There’s a special place in my heart for those everyday dawn patrollers. They are the ones that get a few hours in before work or before they take the kids to school, or before they go to school themselves. The sky is dull and their bodies are tired but they get there because they know it’s all worth it. I’m a morning person, a freak by nature as 6 am is my usual wake up call. For most, that is hell and unheard of. Even so, it still takes strong determination to get up before the sun, drive down to the beach, and hop in that cold water. Terribly cold, like peeing in your wetsuit for a few moments of warmth cold. (We all do it) But there’s nothing like surfing at daybreak, only a few other deranged people out, glassy waves and its calm. The kind of calm and stillness you wish lasted all day. I have this theory that if it looked and felt like 7 am all day, I would have the most productive day of my life.
I jump in the ocean, the elements piercing my hands and toes, and am amazed at how well my wetsuit is working.

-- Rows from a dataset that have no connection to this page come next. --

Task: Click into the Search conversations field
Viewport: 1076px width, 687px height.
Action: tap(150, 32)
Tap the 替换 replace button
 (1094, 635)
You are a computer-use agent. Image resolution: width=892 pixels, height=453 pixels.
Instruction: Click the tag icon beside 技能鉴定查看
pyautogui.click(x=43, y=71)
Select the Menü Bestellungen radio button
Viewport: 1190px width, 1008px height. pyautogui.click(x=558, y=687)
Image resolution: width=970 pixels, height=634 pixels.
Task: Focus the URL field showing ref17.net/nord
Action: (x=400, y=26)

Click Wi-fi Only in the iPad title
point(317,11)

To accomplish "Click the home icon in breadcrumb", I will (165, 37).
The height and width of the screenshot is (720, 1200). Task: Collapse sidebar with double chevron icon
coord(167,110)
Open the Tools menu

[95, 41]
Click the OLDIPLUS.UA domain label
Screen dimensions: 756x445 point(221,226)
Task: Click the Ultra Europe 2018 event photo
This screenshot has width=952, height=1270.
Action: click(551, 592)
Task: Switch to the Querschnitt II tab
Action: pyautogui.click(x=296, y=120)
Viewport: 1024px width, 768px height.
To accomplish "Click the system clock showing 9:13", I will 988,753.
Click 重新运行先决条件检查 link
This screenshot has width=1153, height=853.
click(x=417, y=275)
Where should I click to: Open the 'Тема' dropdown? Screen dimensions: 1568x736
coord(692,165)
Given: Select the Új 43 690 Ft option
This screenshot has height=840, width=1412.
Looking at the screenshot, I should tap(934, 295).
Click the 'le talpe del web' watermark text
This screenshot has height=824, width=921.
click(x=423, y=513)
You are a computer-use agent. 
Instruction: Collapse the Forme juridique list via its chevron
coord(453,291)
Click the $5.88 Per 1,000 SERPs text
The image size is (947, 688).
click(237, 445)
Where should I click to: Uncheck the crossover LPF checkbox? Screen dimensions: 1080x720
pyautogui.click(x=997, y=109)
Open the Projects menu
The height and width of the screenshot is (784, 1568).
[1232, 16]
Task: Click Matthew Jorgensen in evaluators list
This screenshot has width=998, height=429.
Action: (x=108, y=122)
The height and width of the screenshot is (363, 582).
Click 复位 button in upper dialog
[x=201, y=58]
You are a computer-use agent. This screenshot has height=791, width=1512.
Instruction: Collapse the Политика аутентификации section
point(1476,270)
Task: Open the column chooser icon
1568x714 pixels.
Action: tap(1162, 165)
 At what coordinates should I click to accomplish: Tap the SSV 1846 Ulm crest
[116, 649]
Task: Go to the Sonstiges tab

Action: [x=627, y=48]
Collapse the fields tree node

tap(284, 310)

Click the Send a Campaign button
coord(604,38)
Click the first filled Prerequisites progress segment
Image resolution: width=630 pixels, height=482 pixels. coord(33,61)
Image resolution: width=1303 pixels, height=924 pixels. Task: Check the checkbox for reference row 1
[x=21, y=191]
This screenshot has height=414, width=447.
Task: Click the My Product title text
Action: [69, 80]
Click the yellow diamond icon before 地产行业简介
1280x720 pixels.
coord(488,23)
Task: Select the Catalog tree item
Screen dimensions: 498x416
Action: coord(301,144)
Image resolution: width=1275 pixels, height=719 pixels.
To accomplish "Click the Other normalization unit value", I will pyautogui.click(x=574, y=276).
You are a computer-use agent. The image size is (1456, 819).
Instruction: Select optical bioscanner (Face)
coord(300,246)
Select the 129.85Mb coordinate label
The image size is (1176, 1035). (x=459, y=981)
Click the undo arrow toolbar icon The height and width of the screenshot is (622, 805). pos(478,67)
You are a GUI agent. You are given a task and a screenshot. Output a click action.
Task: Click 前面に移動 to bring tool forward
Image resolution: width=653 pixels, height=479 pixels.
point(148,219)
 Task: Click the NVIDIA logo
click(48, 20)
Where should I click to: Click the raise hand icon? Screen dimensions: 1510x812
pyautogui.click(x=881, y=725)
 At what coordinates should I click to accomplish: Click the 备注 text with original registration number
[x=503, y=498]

I’m from Southern California, we don’t exactly know what real cold feels like and usually bake in our neoprene, so it’s nice to finally know that this thing works. I paddle out involuntarily taking deeper breaths, I think my body’s way of generating more heat, and catch my first wave of the day. The waves are small but it’s still fun, it’s always fun. About an hour goes by before my body can’t take the frigid water any longer. I’m weak. By then, the usual crowd has made it’s way out and it looks like just another day at the beach.
So, here I am standing on the shore, fresh out of the ocean and admiring my deeds like I deserve a gold star for the day. My toes are slowly dying a most noble death from the cold, and I can’t stop shaking for even one second to take a sip of my coffee, but I feel really great. Like the best I can feel. Surfing at dawn is something I say I’m going to do a hundred times, and when I finally do it at a hundred and one, when I finally set aside the excuses or my extreme laziness, I find I am a much happier person. Some days are easier than others, some days it’s mushy, some days it’s a dream. But waking up with mother nature is where it’s at. Maybe it’s not an everyday thing but it should happen often and with a smile.